**WORK TO COMPLETE:** Return the data below in full, matching every line exactly.

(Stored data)

+++++

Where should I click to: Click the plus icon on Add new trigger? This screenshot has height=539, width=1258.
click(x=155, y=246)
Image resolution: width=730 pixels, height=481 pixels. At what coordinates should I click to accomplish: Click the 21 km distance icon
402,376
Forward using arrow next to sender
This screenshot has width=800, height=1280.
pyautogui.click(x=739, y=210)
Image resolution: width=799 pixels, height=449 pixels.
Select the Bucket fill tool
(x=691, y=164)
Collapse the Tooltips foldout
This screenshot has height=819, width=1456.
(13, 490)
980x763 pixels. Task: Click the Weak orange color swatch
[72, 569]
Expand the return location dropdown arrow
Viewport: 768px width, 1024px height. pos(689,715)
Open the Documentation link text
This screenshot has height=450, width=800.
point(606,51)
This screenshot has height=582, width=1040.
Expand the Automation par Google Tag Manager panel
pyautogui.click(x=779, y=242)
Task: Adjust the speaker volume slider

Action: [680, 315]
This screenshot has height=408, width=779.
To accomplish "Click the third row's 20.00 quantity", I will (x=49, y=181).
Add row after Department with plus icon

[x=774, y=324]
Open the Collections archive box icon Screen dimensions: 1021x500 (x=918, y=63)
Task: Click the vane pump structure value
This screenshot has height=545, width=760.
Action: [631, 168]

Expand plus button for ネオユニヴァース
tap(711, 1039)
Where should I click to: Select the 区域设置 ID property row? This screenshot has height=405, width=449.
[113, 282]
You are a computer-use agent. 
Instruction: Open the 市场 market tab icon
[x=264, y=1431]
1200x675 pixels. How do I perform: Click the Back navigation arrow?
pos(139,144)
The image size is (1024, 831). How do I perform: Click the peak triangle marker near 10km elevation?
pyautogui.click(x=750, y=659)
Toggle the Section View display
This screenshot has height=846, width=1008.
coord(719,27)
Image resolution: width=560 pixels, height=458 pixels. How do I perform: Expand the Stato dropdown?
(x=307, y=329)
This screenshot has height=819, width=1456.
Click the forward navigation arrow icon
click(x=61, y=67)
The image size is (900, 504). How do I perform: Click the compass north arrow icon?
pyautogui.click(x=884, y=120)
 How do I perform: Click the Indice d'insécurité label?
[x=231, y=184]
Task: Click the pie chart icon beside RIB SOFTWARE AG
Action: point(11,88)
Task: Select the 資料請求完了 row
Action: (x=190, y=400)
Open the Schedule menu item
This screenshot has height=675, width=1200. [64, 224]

+++++

**ANSWER SECTION:**
Where should I click to: Click the plus icon on Add new trigger? This screenshot has height=539, width=1258.
click(x=155, y=246)
Image resolution: width=730 pixels, height=481 pixels. At what coordinates should I click to accomplish: Click the 21 km distance icon
402,376
Forward using arrow next to sender
This screenshot has width=800, height=1280.
pyautogui.click(x=739, y=210)
Image resolution: width=799 pixels, height=449 pixels.
Select the Bucket fill tool
(x=691, y=164)
Collapse the Tooltips foldout
This screenshot has height=819, width=1456.
(13, 490)
980x763 pixels. Task: Click the Weak orange color swatch
[72, 569]
Expand the return location dropdown arrow
Viewport: 768px width, 1024px height. pos(689,715)
Open the Documentation link text
This screenshot has height=450, width=800.
point(606,51)
This screenshot has height=582, width=1040.
Expand the Automation par Google Tag Manager panel
pyautogui.click(x=779, y=242)
Task: Adjust the speaker volume slider

Action: [680, 315]
This screenshot has height=408, width=779.
To accomplish "Click the third row's 20.00 quantity", I will (x=49, y=181).
Add row after Department with plus icon

[x=774, y=324]
Open the Collections archive box icon Screen dimensions: 1021x500 (x=918, y=63)
Task: Click the vane pump structure value
This screenshot has height=545, width=760.
Action: [631, 168]

Expand plus button for ネオユニヴァース
tap(711, 1039)
Where should I click to: Select the 区域设置 ID property row? This screenshot has height=405, width=449.
[113, 282]
You are a computer-use agent. 
Instruction: Open the 市场 market tab icon
[x=264, y=1431]
1200x675 pixels. How do I perform: Click the Back navigation arrow?
pos(139,144)
The image size is (1024, 831). How do I perform: Click the peak triangle marker near 10km elevation?
pyautogui.click(x=750, y=659)
Toggle the Section View display
This screenshot has height=846, width=1008.
coord(719,27)
Image resolution: width=560 pixels, height=458 pixels. How do I perform: Expand the Stato dropdown?
(x=307, y=329)
This screenshot has height=819, width=1456.
Click the forward navigation arrow icon
click(x=61, y=67)
The image size is (900, 504). How do I perform: Click the compass north arrow icon?
pyautogui.click(x=884, y=120)
 How do I perform: Click the Indice d'insécurité label?
[x=231, y=184]
Task: Click the pie chart icon beside RIB SOFTWARE AG
Action: point(11,88)
Task: Select the 資料請求完了 row
Action: (x=190, y=400)
Open the Schedule menu item
This screenshot has height=675, width=1200. [64, 224]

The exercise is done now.